Dengan adanya pembatasan pada Pasal 5 UU Pengadilan HAM tersebut, maka sulit bagi para korban pelanggaran HAM untuk memperjuangkan hak-hak konstitusionalnya. Sebab menurut para Pemohon, Myanmar tidak menjadi bagian dari International Criminal Court karena tidak turut menandatangani Statuta Roma. Sehingga tidak mungkin negara dengan kekuasaan seperti junta militer mendirikan pengadilan HAM untuk mengadili para pejabatnya yang terlibat pelanggaran HAM. Oleh karena terjadi kekosongan hukum untuk menindaklanjuti pelaku pelanggaran HAM berat di Kawasan Asia tersebut, diperlukan suatu cara untuk melindungi warga negara—tidak saja di Myanmar, tetapi juga di ASEAN secara keseluruhan untuk bisa mengemban hak-hak membela diri secara pribadi.
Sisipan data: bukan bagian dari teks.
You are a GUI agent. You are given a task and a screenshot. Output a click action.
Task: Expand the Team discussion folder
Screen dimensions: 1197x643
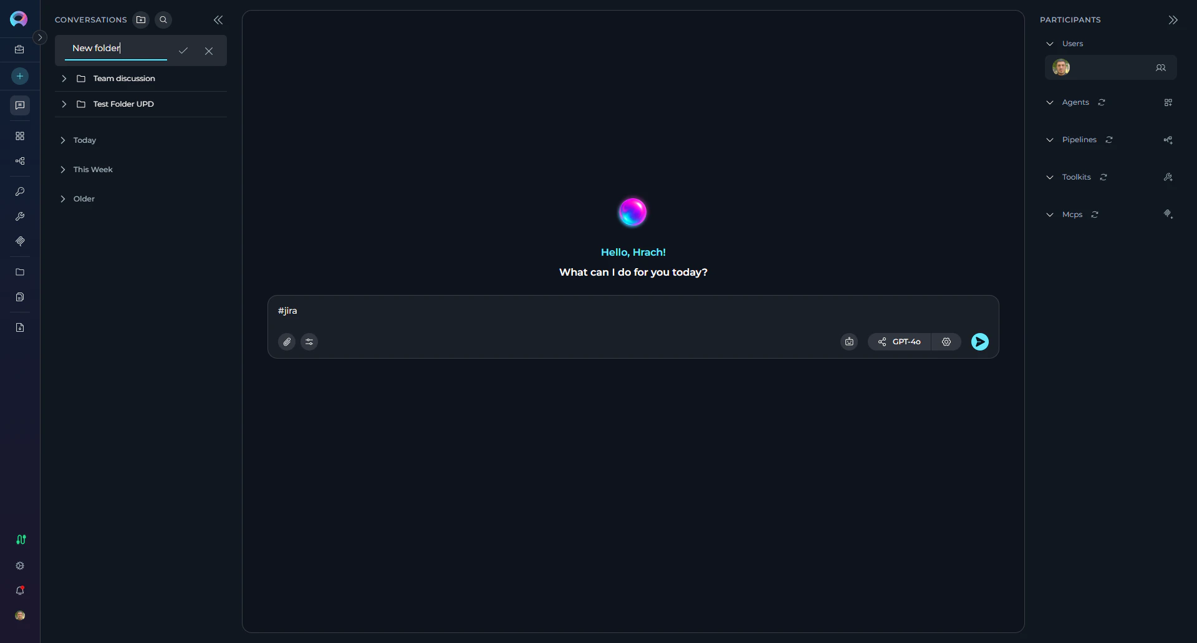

Untuk itu, dalam petitum para Pemohon meminta agar Mahkamah mengabulkan permohonan para pemohon untuk seluruhnya. “Menyatakan frasa “oleh warga Negara Indonesia” yang terdapat pada Pasal 5 Undang-Undang Nomor 26 Tahun 2000 tentang Pengadilan Hak Asasi Manusia bertentangan dengan UUD 1945,” pinta Feri Amsari selaku kuasa hukum para Pemohon dalam sidang pemeriksaan pendahuluan di MK, Senin (26/09/2022).
Penulis: Utami Argawati.
Editor: Nur R.
Humas: Tiara Agustina.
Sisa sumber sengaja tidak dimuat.